Yesterday, I attended a roundtable strategy session tackling the challenge of Iraq's war refugees and Internally Displaced Persons (IDPs). Refugee Council USA hosted the gathering, which included representatives from operational NGOs such as International Medical Corps and the International Rescue Committee, as well as research and advocacy organizations Human Rights Watch, Amnesty International and EPIC.
Being involved in this meeting of minds was exciting. The room buzzed with creativity, and each organization had a unique perspective to offer. I was particularly interested to meet Kirk Johnson, an advocate of resettling Iraqi refugees who worked for the U.S. and international organizations.
The roundtable kicked off by examining the refugee crisis in its current and future stages. Victor Tanner of SAIS, along with Bill Frelick of Human Rights Watch, highlighted important differences between the refugee policies of Syria and Jordan. The Jordanian government’s treatment of refugees has been hardline. As Tanner pointed out, Jordan sees the Iraqi refugee population as a threat to national security and even national identity. In a land of 5.63 million people, Jordan has 1.7 million Palestinian refugees (many living as citizens), 500,000-800,000 Iraqi refugees from the 1990 Iraq war, plus 700,000 to a million Iraqi refugees who have fled sectarian violence resulting from the 2003 invasion.
Syria has been more welcoming to Iraqis for a number of reasons. Syrians have a keen sense of Arab nationalism and feel a sense of pride about letting Iraqis into their country. In addition, Syrians have a diplomatic card to play, especially in relation to the west. But Syria's infrastructure will struggle to cope with Iraqis as they continue to enter the country at such an alarming rate.

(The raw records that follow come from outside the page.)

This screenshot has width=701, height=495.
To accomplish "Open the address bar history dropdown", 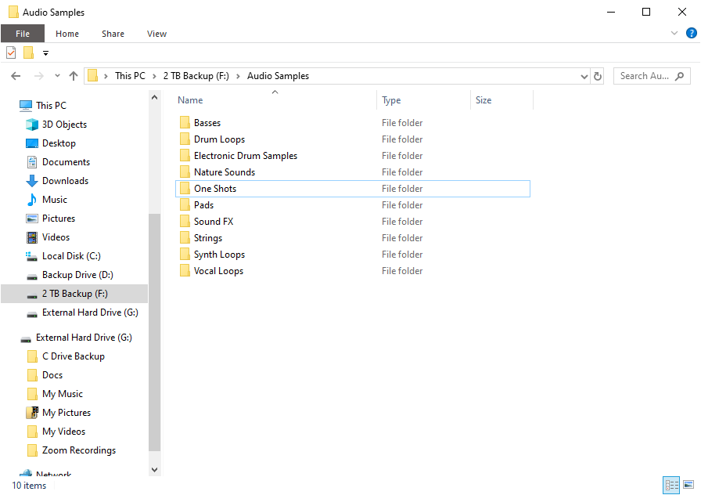I will pyautogui.click(x=584, y=77).
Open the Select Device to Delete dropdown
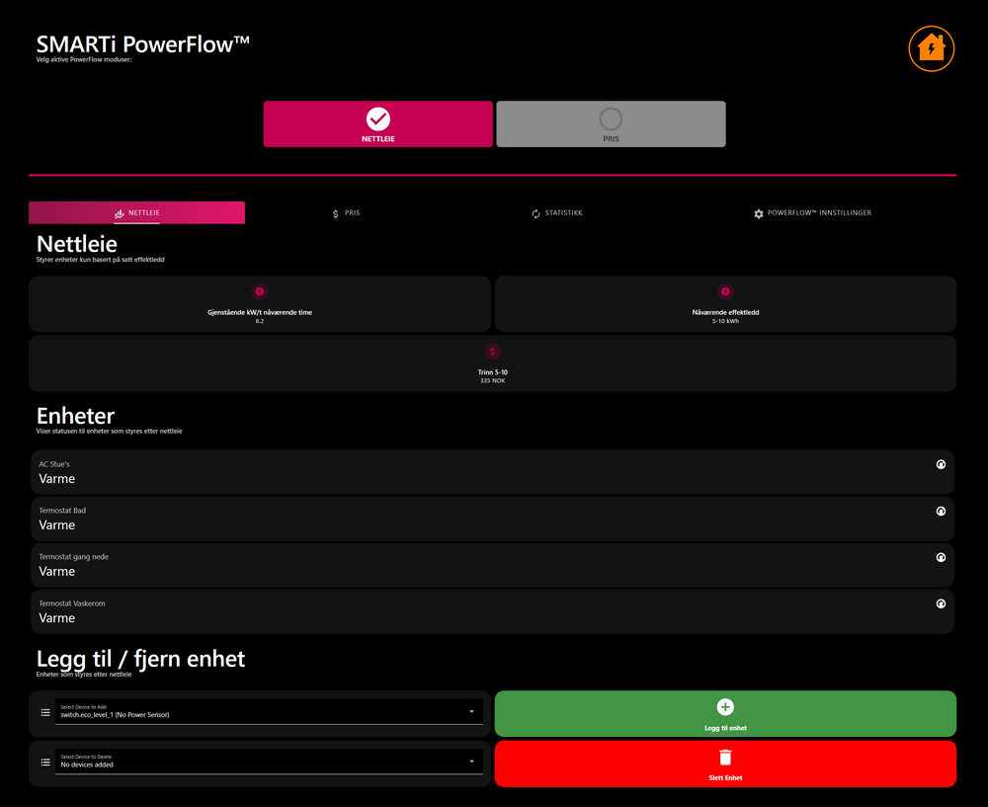 pyautogui.click(x=269, y=763)
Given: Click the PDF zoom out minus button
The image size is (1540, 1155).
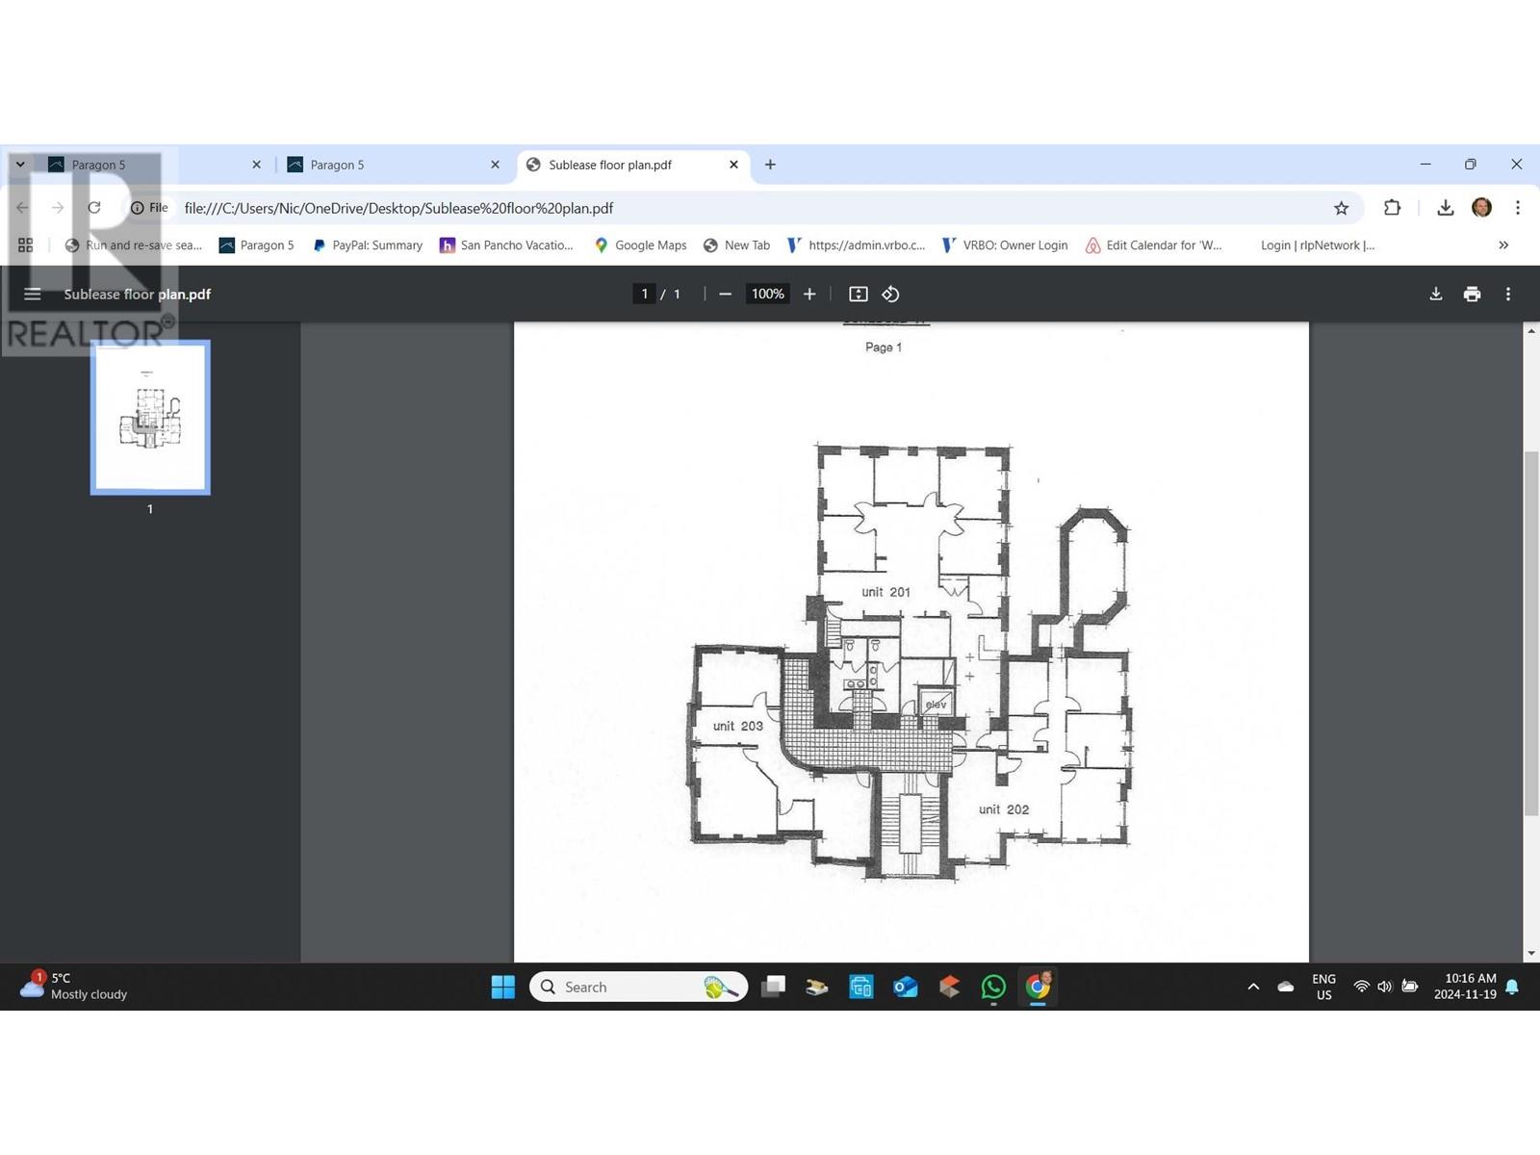Looking at the screenshot, I should [x=726, y=295].
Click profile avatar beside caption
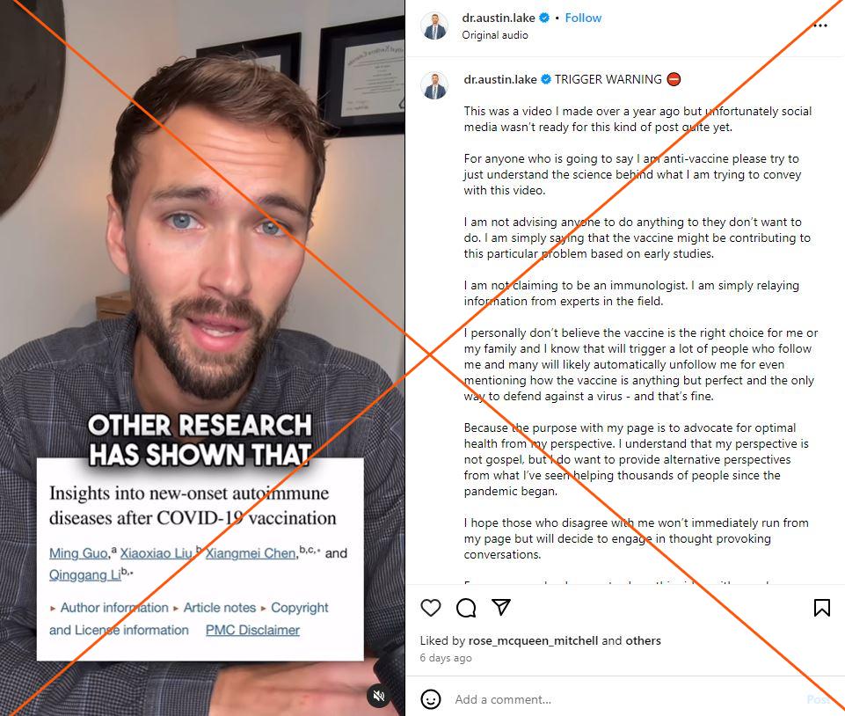 pos(434,85)
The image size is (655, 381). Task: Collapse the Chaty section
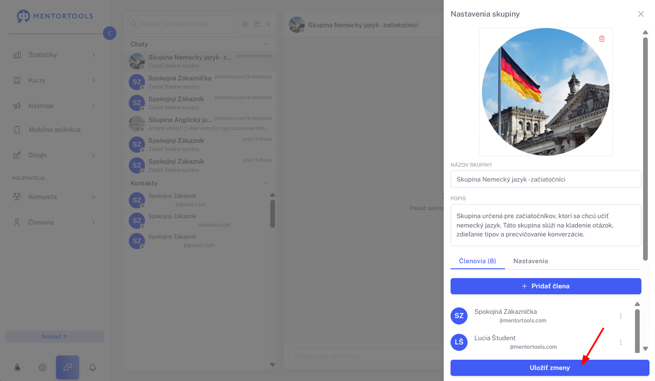click(x=266, y=44)
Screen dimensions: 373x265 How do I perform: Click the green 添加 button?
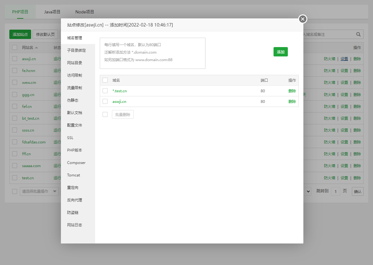[x=280, y=52]
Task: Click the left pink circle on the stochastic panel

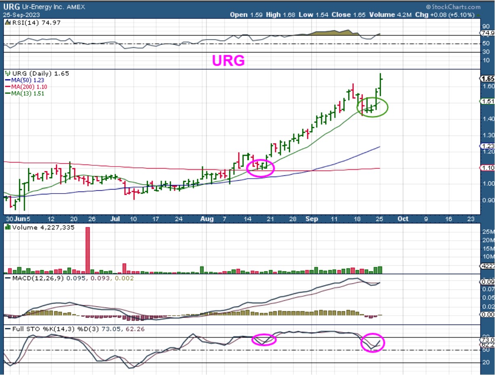Action: pos(264,340)
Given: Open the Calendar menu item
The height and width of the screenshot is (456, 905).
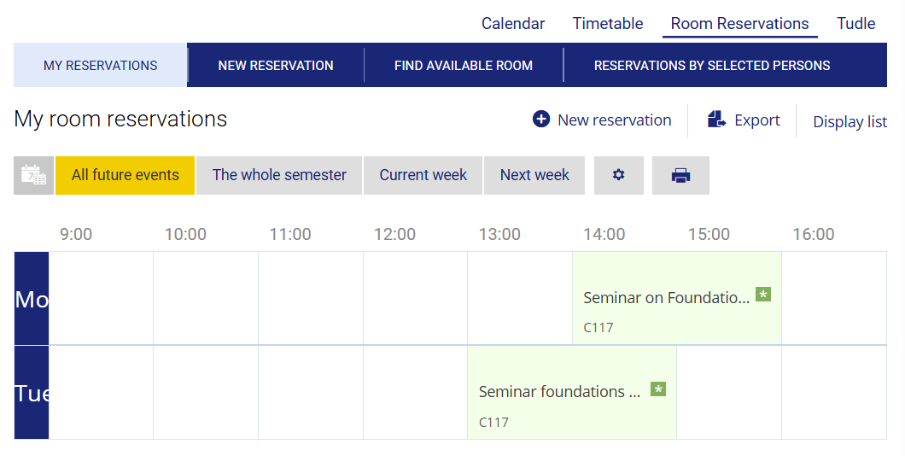Looking at the screenshot, I should (513, 24).
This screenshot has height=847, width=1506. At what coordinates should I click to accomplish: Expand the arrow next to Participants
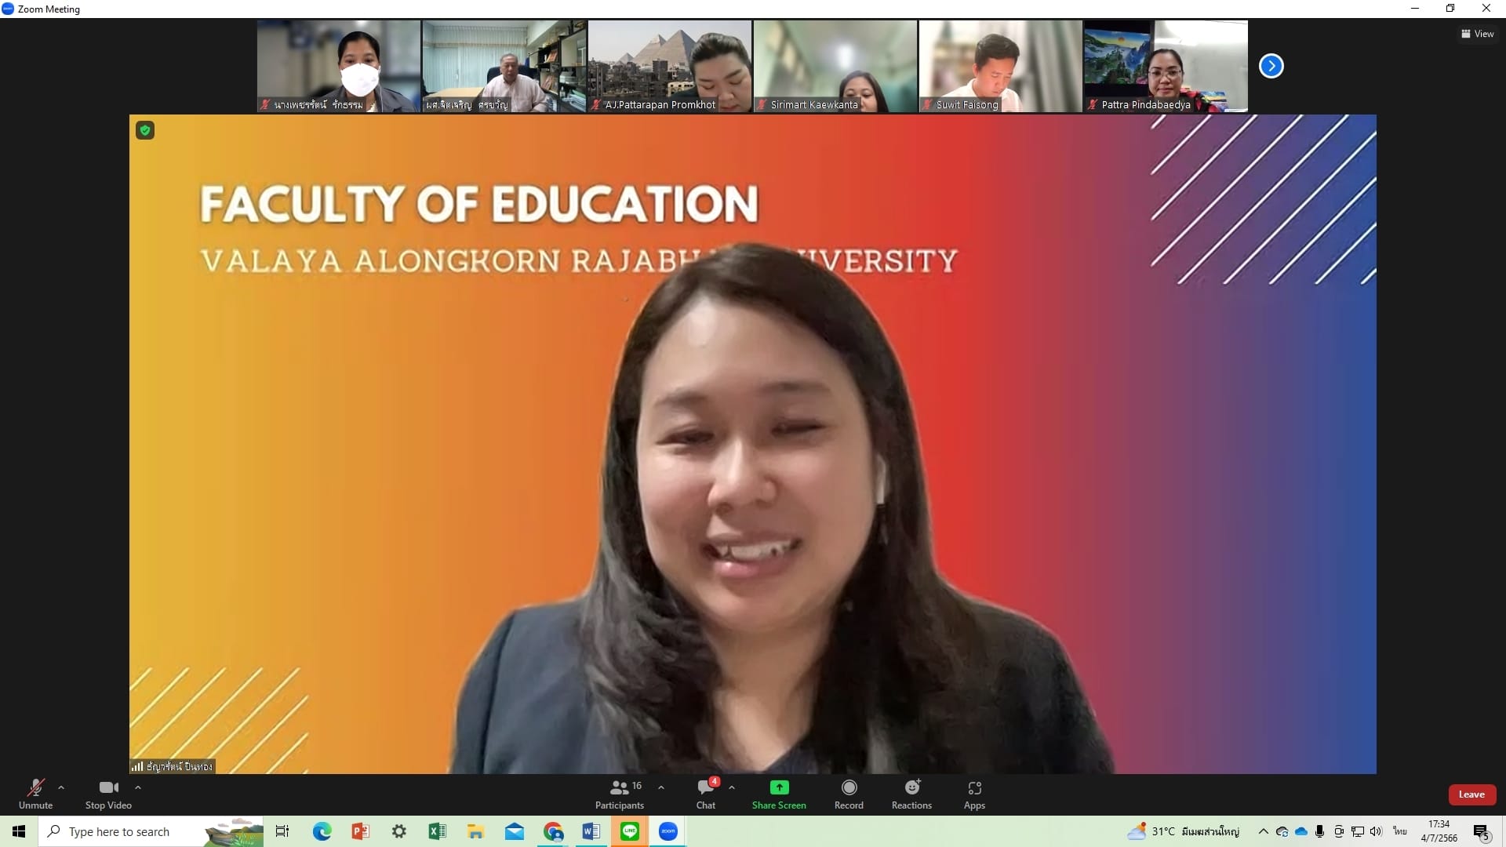pos(661,787)
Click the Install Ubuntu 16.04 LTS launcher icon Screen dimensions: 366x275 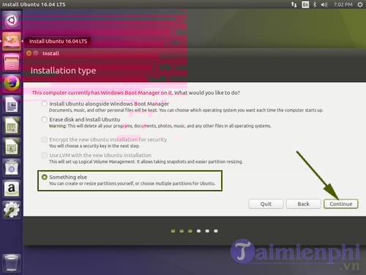click(x=12, y=41)
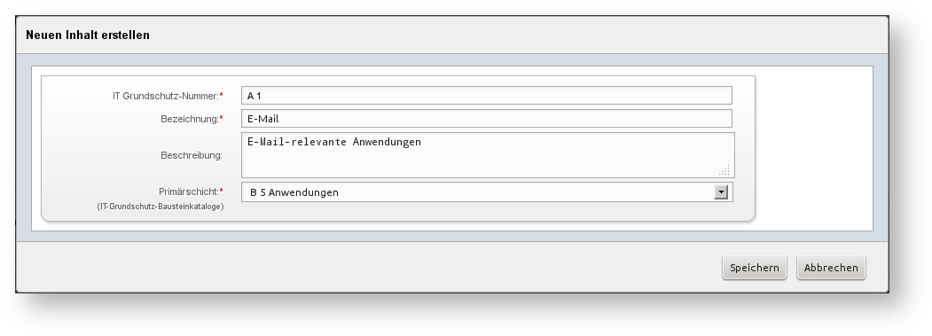Click the red asterisk beside Bezeichnung
The image size is (932, 336).
221,118
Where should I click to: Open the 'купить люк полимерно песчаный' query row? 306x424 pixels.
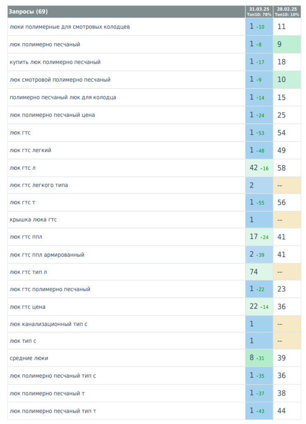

Later, the roundtable focused on the U.S. and UK, which bear considerable responsibility for the displacement of Iraqis. These countries need to dedicate significant funds to resettling tens of thousands of refugees each year, and supporting Iraq’s neighbors and the greater Middle East with this crisis.
We also recognized that creativity and new approaches are essential. For example, Norway, one of the most expensive countries in Europe, has proposed turning its openings for refugees into money for resettlement elsewhere, money that will go much further in a country such as Chile, which itself has proposed resettling 100 refugees over the following year.
EPIC’s own Erik Gustafson talked about some of successful programs helping refugees, a theme brought up by representatives of Relief International, International Medical Corps and the International Rescue Committee. These relief organizations have implemented initiatives including management of mobile health clinics and school construction and rehabilitation. Although the issue at times appears overwhelming, it is important to recall that there are successes in the region and that the Iraqi refugees can be helped.